Hooray! We did our first mock immigration hearings for the Immigration Clinic. We were doing the direct examination of our asylum applicant and one of the expert witness. It's kind of a bizarre process of trying to elicit answers from the witness rather than just making the arguments to the judge yourself (on behalf of the client.)
[BTW, I really like my partner who I'll be working with the next two quarters. She's a super-nice, friendly TALL Romanian woman. Her only flaw being that she's a Stanford alum (and her husband too - boo) - but she's a delight to work with and way more on top of things than I am.]
Our judge granted asylum to our client, a teenage boy who was horribly abused, including forced prostitution, by his own father. Really tragic tragic story. Although we don't have his real name, this was a real case. In real life, the judge didn't grant him asylum (meaning most likely he'd be deported from the U.S. and sent back to his country) but it's currently pending an appeal.

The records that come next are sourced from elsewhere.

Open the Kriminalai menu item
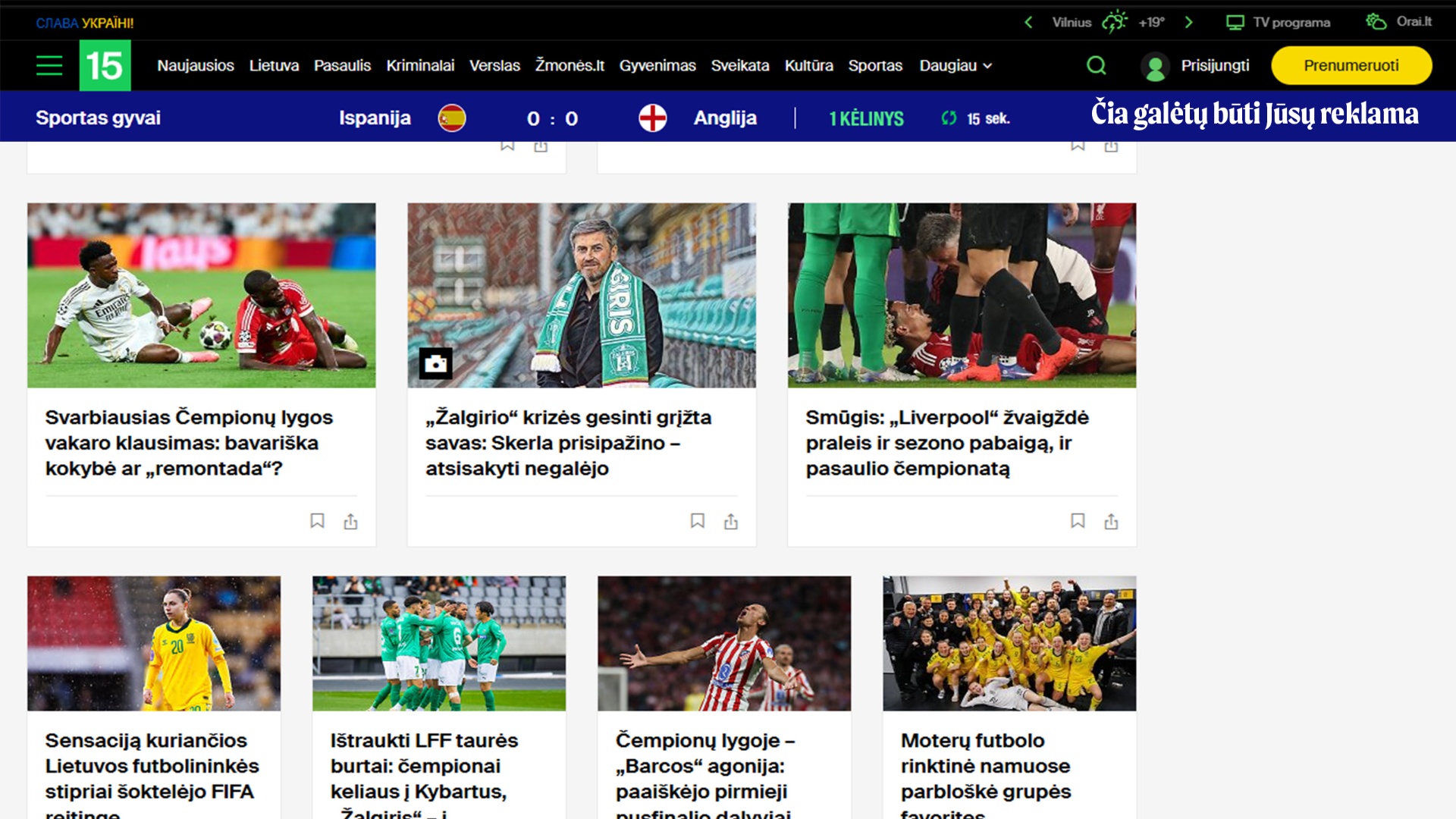 [420, 66]
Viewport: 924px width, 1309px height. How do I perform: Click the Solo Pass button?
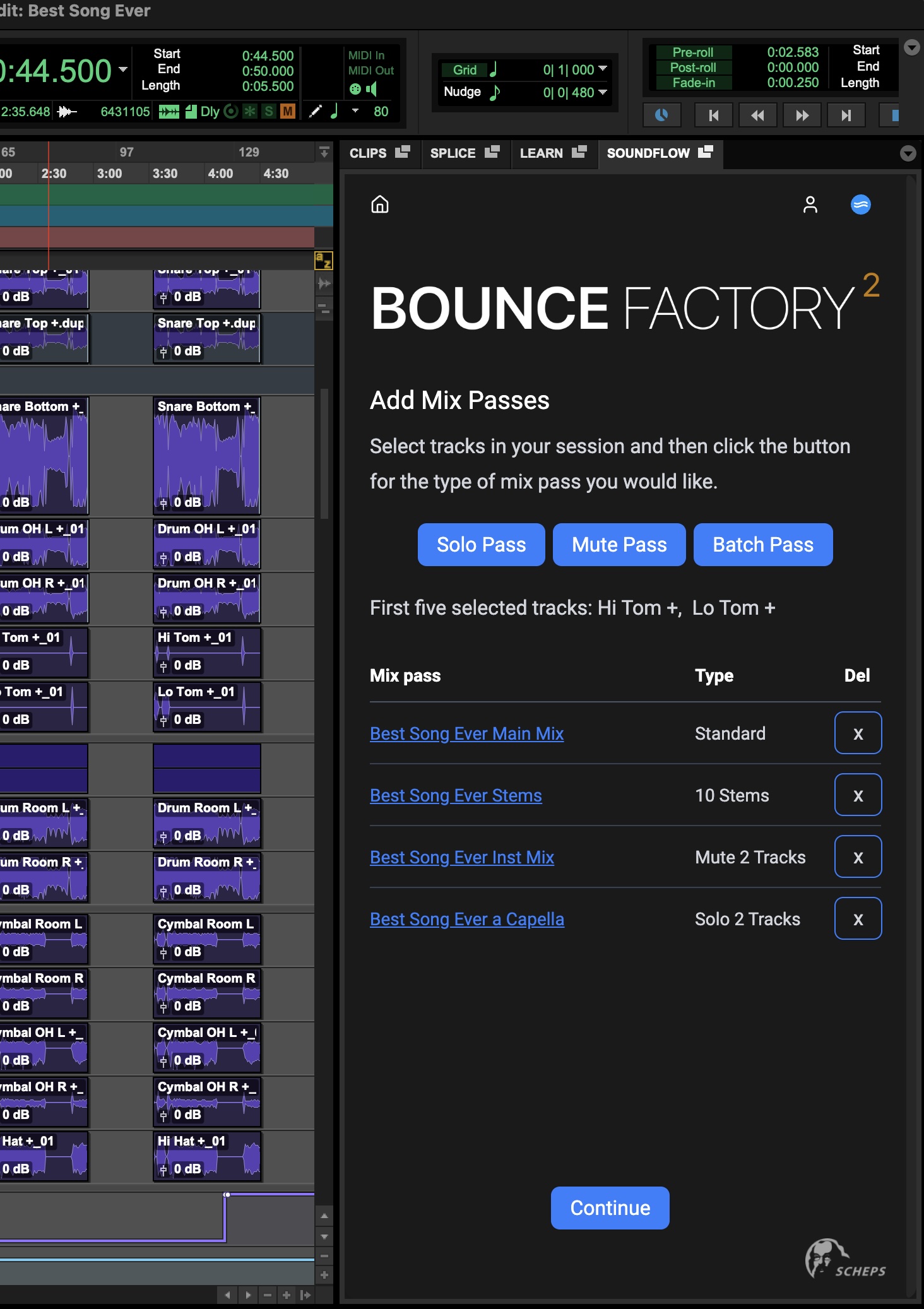point(481,545)
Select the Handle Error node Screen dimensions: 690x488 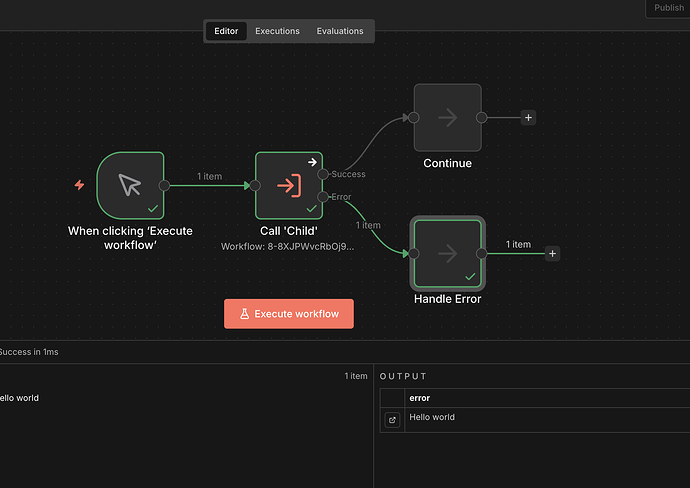[447, 254]
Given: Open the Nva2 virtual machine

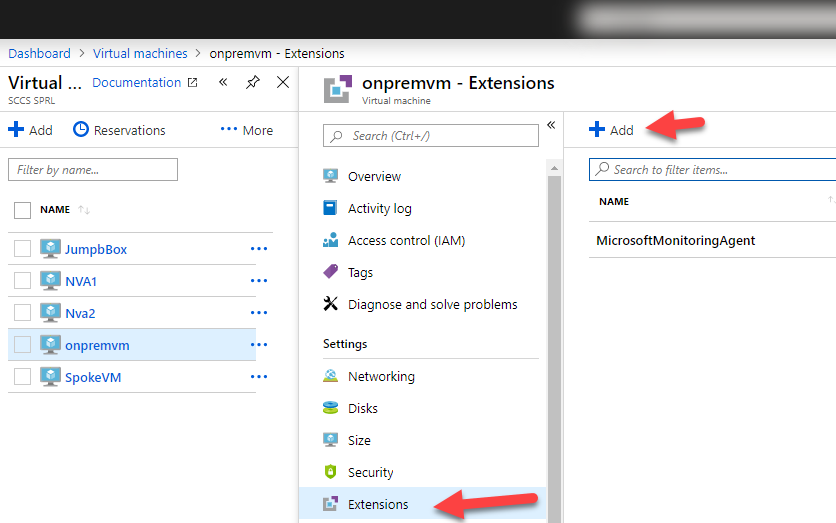Looking at the screenshot, I should click(81, 313).
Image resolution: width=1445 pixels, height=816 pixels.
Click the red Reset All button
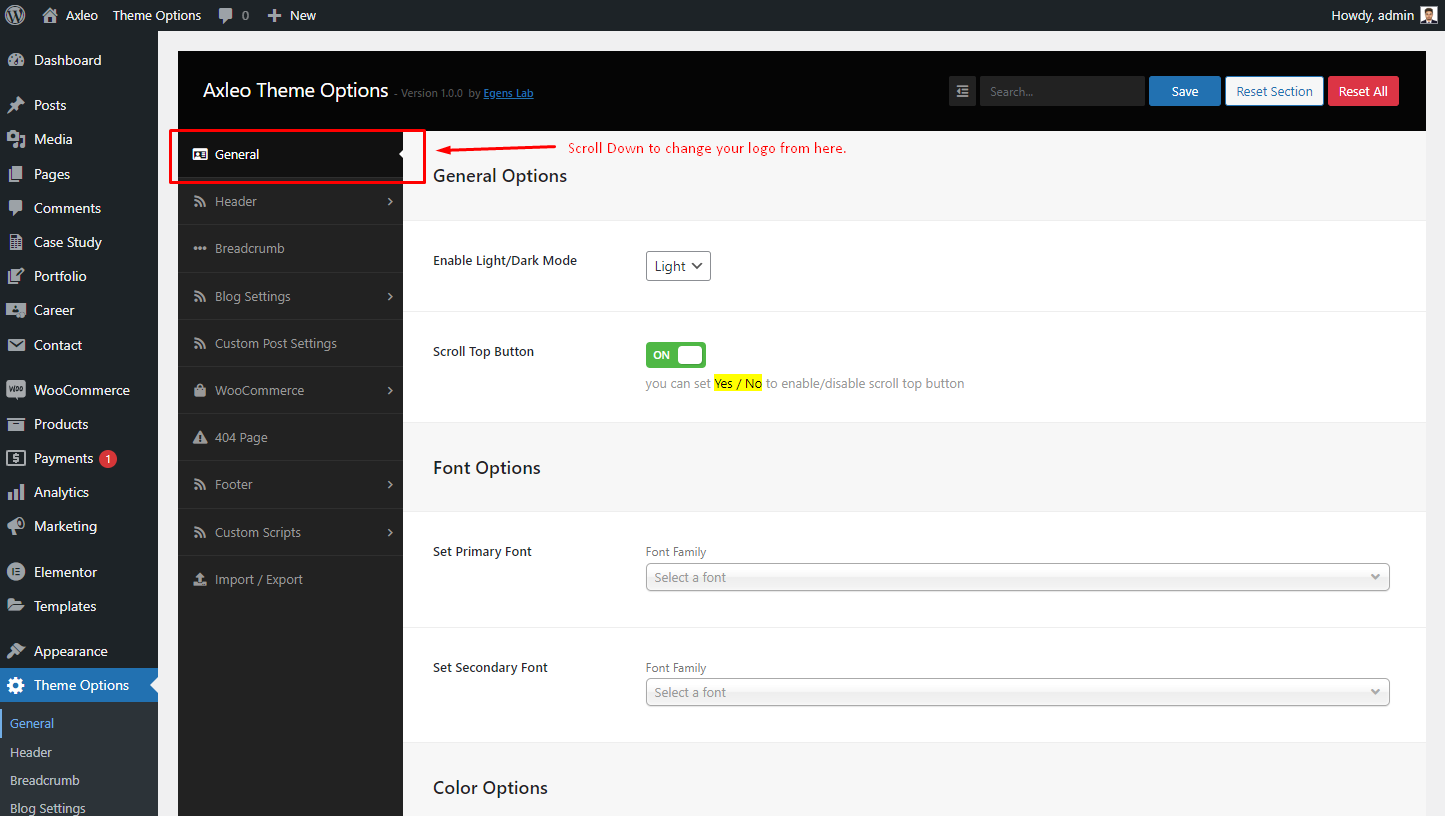[1363, 91]
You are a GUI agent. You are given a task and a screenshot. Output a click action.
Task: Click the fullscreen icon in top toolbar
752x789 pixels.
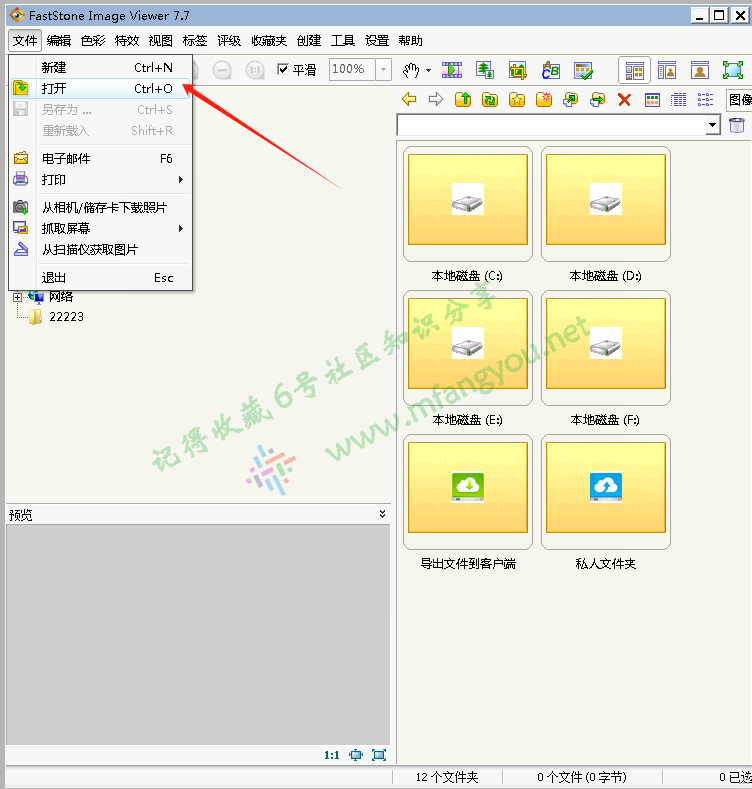pos(732,70)
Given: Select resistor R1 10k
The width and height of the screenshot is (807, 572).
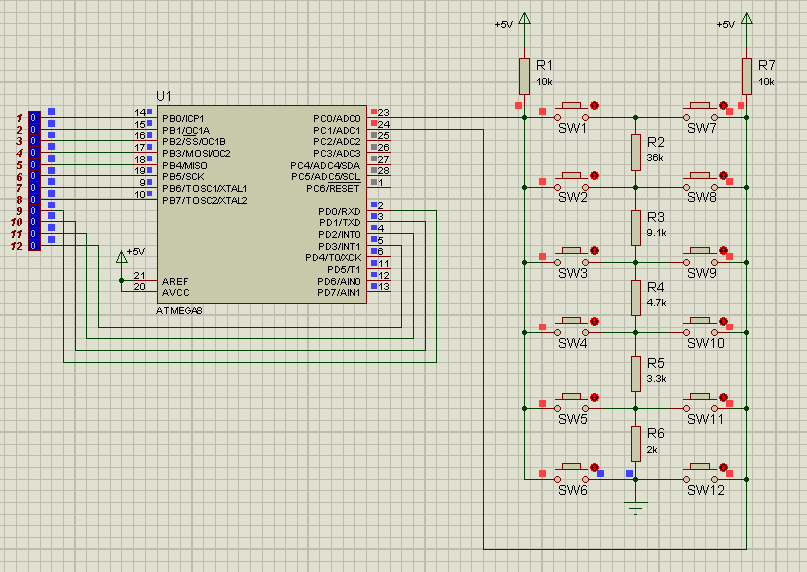Looking at the screenshot, I should pyautogui.click(x=524, y=75).
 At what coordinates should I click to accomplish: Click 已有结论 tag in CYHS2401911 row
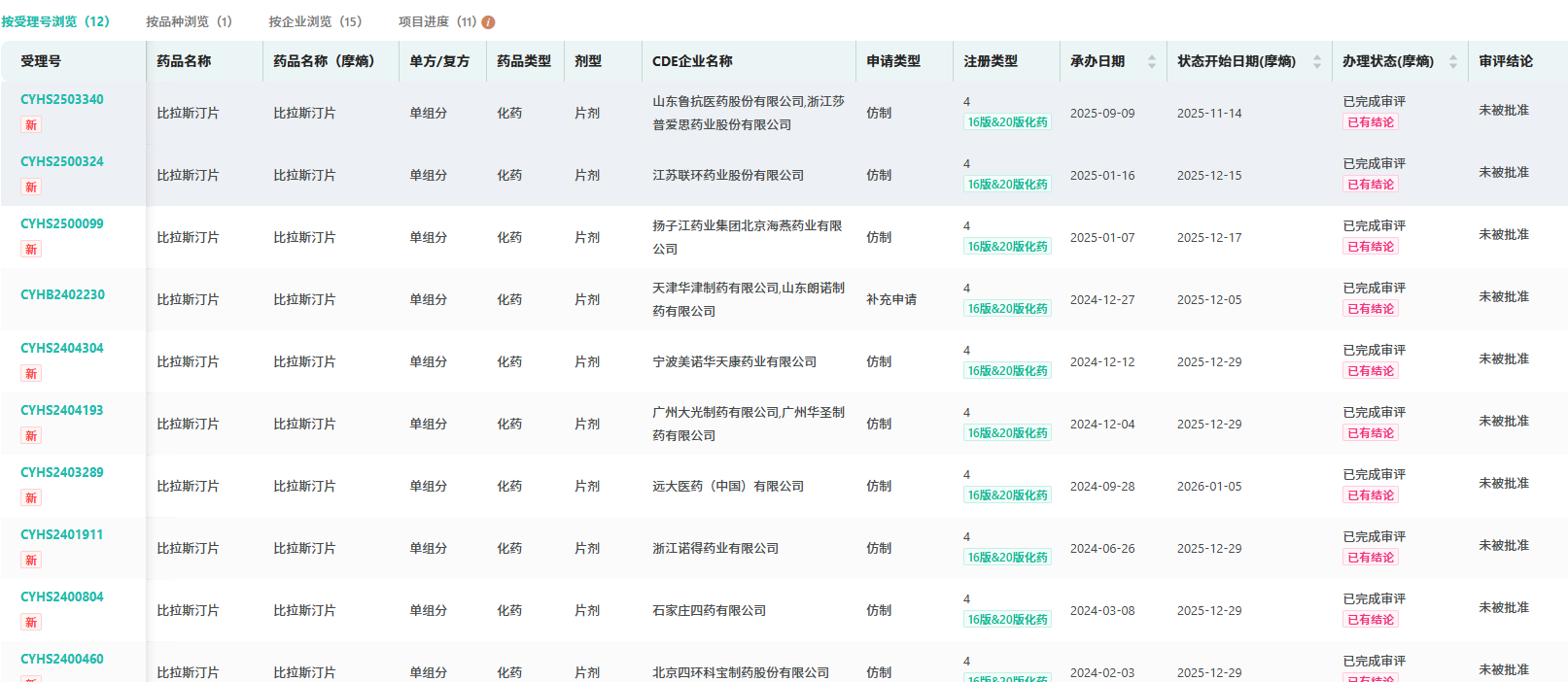(1371, 558)
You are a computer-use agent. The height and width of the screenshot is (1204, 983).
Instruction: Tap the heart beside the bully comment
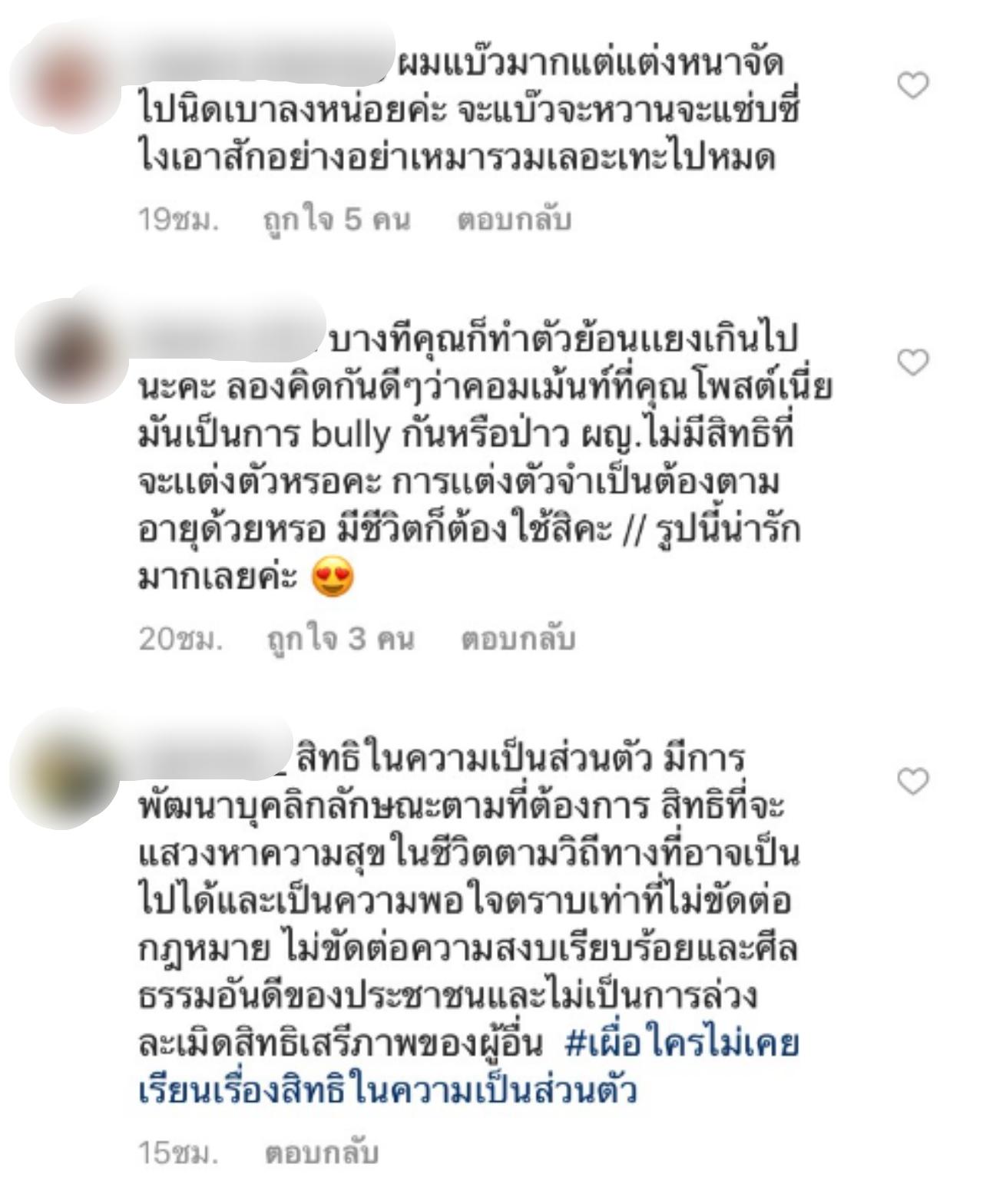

It is neat and encouraging to talk with attorneys that do asylum work. The few that I've met just love it. One of them is a woman at my church who says it's "life-changing work." By that she meant that it really changed her perspective on her own life. That her clients were actually tortured and persecuted, that she actually knows real people who suffer the kinds of things you only hear about in the news or read in books... and that you can effect dramatically good change in their lives. (Okay, tempered by the fact that the victories tend to be rarer than the losses.) It can be powerful and heady stuff.